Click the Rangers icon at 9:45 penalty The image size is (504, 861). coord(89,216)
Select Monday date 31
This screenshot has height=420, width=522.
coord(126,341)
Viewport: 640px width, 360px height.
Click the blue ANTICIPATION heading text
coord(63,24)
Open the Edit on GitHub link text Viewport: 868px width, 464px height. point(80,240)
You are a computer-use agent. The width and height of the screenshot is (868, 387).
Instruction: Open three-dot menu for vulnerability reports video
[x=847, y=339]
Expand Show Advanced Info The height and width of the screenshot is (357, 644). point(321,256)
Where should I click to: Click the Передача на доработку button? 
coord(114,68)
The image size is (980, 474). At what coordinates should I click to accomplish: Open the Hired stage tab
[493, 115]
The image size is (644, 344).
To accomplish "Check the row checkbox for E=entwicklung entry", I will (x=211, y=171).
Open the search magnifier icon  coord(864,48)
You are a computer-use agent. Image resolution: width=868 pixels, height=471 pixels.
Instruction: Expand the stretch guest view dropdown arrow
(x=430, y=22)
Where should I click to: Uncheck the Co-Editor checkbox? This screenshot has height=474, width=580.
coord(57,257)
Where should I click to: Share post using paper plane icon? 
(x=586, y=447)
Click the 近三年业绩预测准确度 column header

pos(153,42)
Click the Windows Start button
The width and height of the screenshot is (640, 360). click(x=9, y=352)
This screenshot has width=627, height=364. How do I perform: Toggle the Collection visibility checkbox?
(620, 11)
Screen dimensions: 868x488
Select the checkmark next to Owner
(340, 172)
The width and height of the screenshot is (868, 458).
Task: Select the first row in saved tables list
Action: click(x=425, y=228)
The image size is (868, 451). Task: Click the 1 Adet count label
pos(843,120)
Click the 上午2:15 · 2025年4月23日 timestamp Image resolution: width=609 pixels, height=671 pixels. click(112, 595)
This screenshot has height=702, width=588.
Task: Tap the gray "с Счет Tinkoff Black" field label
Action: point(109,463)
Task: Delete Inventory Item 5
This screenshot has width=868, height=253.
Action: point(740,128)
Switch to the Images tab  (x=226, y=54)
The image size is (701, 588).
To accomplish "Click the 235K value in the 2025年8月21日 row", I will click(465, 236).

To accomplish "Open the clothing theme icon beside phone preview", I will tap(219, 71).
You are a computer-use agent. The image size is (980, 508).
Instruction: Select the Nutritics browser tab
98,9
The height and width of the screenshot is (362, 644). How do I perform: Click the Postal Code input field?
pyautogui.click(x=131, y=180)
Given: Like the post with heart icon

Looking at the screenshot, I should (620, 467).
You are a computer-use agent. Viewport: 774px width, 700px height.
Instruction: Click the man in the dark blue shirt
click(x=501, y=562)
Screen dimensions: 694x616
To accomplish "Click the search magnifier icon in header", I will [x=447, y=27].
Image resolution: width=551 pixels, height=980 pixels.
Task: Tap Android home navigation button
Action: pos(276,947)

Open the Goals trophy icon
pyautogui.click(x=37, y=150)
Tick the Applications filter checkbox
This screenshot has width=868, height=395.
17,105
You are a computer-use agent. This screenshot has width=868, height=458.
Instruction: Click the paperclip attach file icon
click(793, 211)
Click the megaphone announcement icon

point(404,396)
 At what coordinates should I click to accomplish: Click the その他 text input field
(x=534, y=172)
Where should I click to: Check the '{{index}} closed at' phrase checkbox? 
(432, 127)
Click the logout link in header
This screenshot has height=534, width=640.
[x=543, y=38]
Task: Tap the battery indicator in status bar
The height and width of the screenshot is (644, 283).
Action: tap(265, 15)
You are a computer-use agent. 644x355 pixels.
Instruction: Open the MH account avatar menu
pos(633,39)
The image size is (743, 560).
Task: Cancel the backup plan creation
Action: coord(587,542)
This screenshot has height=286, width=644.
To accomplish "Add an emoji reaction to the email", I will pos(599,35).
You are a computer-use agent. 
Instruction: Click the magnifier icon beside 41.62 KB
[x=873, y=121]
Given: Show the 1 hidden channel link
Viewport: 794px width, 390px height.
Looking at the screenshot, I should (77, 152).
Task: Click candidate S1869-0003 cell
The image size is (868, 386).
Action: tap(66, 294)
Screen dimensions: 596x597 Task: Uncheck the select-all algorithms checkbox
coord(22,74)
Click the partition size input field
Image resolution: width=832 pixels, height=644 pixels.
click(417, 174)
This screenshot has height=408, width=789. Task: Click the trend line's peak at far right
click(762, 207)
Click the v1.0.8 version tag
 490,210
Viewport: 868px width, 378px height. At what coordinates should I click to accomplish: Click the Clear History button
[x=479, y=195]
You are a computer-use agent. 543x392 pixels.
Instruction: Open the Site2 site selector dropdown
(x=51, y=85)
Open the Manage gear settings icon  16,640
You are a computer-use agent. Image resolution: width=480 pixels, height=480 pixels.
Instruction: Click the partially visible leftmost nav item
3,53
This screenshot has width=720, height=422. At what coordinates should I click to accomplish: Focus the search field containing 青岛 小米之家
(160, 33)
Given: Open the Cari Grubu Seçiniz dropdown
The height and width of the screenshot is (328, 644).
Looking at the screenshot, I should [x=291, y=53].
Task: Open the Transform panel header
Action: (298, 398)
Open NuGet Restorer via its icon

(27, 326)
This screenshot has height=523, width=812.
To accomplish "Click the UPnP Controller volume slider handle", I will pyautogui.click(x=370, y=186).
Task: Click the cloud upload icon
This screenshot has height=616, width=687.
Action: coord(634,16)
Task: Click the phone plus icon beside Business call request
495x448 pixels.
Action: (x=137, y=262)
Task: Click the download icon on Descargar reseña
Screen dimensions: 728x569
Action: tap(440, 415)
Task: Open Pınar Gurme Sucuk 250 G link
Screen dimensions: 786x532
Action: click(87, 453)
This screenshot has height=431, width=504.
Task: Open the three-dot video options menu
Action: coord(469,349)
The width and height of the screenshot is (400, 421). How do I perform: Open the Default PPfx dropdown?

_ _ _ _ _

ACTION ITEM >>
How many lines of the records contain "Show"? Answer with the number only.

RESULT >>
2